Ce délai supplémentaire entraînera des coûts importants pour le système de santé des provinces, mais surtout, des délais supplémentaires pour les patients.

«Ce qui peut être inquiétant est le fait que les délais d'attente seront plus longs pour pouvoir diagnostiquer les (malades)», s'est désolée Isabelle Legault du conseil exécutif de l'Alliance du personnel professionnel et technique de la santé et des services sociaux (APTS).

Le premier ministre Stephen Harper s'est lui-même dit «déçu» et a indiqué qu'il allait continuer à faire pression sur EACL pour s'assurer d'un approvisionnement aussi vite que possible.

Mais il n'est pas question pour autant d'investir plus d'argent pour faire en sorte que les réparations nécessaires au réacteur soit faites plus rapidement ou encore pour aider les hôpitaux à s'approvisionner en isotopes.

En entrevue à La Presse Canadienne, la ministre des Ressources naturelles, Lisa Raitt, a indiqué que la priorité était d'abord la réouverture de Chalk River.

«Les discussions concernant le financement d'EACL viennent en deuxième lieu», a-t-elle souligné.

«Je veux assurer les Canadiens que nous travaillons de façon assidue sur le dossier et que nous travaillons avec nos partenaires internationaux pour augmenter le nombre d'isotopes médicaux (disponibles)», a-t-elle ajouté.

Le réacteur, responsable de 40 pour cent de la production mondiale d'isotope, avait d'abord été fermé pour trois mois en raison d'une fuite d'eau lourde au printemps dernier, mais de récentes analyses indiquent que des réparations sont désormais requises à neuf endroits spécifiques.

En entrevue à La Presse Canadienne, le président-directeur général d'EACL, Hugh MacDiarmid, s'est dit confortable avec la nouvelle date d'échéance et n'envisage pas que des délais supplémentaires soient à nouveau nécessaires au printemps de l'an prochain.

Le réacteur doit en principe pouvoir fonctionner jusqu'en octobre 2011, mais la durée de vie du réacteur pourrait être prolongée par la suite de cinq ou 10 ans.

«Nous nous attendons certainement à ce que les réparations que nous sommes en train de faire seront satisfaisantes et permettront au réacteur de fonctionner jusqu'à sa fin de vie utile», a-t-il affirmé.

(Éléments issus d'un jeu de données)
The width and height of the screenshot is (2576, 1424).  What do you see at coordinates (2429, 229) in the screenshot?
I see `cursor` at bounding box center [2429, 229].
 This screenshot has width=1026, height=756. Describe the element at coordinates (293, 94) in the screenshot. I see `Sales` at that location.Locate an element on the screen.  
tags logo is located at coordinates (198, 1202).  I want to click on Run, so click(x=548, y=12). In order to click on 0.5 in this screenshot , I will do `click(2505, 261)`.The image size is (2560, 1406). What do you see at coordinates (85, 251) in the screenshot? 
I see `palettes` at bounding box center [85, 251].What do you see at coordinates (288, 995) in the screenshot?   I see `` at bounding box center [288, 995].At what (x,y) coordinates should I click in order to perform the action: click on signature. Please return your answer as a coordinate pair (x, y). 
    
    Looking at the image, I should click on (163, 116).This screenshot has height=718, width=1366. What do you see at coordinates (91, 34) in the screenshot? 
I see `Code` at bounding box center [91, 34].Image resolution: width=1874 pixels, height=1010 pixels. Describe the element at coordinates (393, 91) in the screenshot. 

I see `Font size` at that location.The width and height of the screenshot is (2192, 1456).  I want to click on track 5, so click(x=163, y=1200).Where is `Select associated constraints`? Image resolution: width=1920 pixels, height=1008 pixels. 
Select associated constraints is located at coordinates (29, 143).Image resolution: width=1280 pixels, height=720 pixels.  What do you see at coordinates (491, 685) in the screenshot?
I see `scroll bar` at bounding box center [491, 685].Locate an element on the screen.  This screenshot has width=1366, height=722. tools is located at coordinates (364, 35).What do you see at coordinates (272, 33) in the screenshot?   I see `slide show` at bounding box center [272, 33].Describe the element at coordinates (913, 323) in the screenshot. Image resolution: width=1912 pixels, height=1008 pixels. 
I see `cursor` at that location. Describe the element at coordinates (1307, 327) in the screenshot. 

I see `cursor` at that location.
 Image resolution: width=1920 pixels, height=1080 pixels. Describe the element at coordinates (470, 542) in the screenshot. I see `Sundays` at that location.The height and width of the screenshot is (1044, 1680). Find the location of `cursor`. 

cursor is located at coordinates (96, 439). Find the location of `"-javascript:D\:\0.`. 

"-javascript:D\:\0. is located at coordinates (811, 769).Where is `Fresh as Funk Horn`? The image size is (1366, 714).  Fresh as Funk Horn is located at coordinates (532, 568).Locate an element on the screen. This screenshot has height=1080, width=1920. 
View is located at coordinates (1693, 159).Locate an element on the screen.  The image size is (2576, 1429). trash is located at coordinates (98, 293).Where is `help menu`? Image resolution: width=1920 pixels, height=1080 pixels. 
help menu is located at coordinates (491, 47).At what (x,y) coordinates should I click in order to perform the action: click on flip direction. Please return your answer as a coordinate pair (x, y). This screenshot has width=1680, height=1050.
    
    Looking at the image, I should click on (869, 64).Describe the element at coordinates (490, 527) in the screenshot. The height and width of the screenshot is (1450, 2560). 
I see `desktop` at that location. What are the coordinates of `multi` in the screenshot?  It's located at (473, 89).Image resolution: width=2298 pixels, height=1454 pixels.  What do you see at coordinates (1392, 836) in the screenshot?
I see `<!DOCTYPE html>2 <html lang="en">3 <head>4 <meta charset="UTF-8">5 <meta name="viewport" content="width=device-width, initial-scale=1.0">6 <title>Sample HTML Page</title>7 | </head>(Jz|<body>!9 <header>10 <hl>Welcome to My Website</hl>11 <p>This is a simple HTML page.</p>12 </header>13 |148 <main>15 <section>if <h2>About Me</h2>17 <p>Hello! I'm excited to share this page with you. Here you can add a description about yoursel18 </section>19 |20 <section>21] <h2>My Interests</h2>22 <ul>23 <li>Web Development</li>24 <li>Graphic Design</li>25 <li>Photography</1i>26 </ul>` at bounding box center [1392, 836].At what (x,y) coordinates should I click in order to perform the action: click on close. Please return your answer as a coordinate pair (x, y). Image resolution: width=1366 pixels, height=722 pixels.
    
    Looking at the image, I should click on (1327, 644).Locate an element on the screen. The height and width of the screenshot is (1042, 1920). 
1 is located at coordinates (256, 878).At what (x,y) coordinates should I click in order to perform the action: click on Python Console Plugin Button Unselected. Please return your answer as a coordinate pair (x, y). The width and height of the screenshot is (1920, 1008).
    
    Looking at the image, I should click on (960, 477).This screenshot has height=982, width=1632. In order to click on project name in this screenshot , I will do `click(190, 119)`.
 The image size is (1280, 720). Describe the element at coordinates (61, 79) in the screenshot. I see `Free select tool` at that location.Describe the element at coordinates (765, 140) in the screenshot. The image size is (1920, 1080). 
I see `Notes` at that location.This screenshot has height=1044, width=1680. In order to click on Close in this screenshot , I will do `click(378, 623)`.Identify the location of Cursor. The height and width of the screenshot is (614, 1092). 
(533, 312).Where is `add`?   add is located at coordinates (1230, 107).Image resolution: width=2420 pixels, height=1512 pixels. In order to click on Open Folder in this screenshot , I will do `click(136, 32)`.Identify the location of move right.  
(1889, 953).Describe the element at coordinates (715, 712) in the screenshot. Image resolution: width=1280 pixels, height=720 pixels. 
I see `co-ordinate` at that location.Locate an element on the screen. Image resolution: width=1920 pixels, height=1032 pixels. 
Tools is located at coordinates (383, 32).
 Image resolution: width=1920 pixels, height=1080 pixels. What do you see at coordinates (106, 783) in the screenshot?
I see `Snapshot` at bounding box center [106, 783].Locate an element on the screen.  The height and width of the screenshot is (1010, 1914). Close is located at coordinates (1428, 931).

**EXERCICES:**
[1] Reproduisez sans rien changer le passage de l'article sur le réacteur de Chalk River qui commence à « En entrevue à La Presse Canadienne, la » et s'achève à « de Chalk River. ».
[2] Traduisez en anglais cette phrase de l'article sur le réacteur de Chalk River : « Le réacteur doit en principe pouvoir fonctionner jusqu'en octobre 2011, mais la durée de vie du réacteur pourrait être prolongée par la suite de cinq ou 10 ans. »
[3] D'après l'article sur le réacteur de Chalk River, les affirmations suivantes sont-elles exactes ? Répondez par oui ou non pour chacune, en citant les mots décisifs de l'article. (a) Le réacteur produit 40 pour cent des isotopes dans le monde. (b) Le gouvernement prévoit d'investir davantage pour accélérer les réparations du réacteur. (c) Hugh MacDiarmid s'attend à de nouveaux délais au printemps de l'an prochain.

**CORRIGÉ:**
[1]
En entrevue à La Presse Canadienne, la ministre des Ressources naturelles, Lisa Raitt, a indiqué que la priorité était d'abord la réouverture de Chalk River.

[2] The reactor is in principle supposed to be able to operate until October 2011, but its service life could later be extended by five or 10 years.

[3]
(a) Oui : « responsable de 40 pour cent de la production mondiale d'isotope ».
(b) Non : « il n'est pas question pour autant d'investir plus d'argent pour faire en sorte que les réparations nécessaires au réacteur soit faites plus rapidement ».
(c) Non : « n'envisage pas que des délais supplémentaires soient à nouveau nécessaires au printemps de l'an prochain ».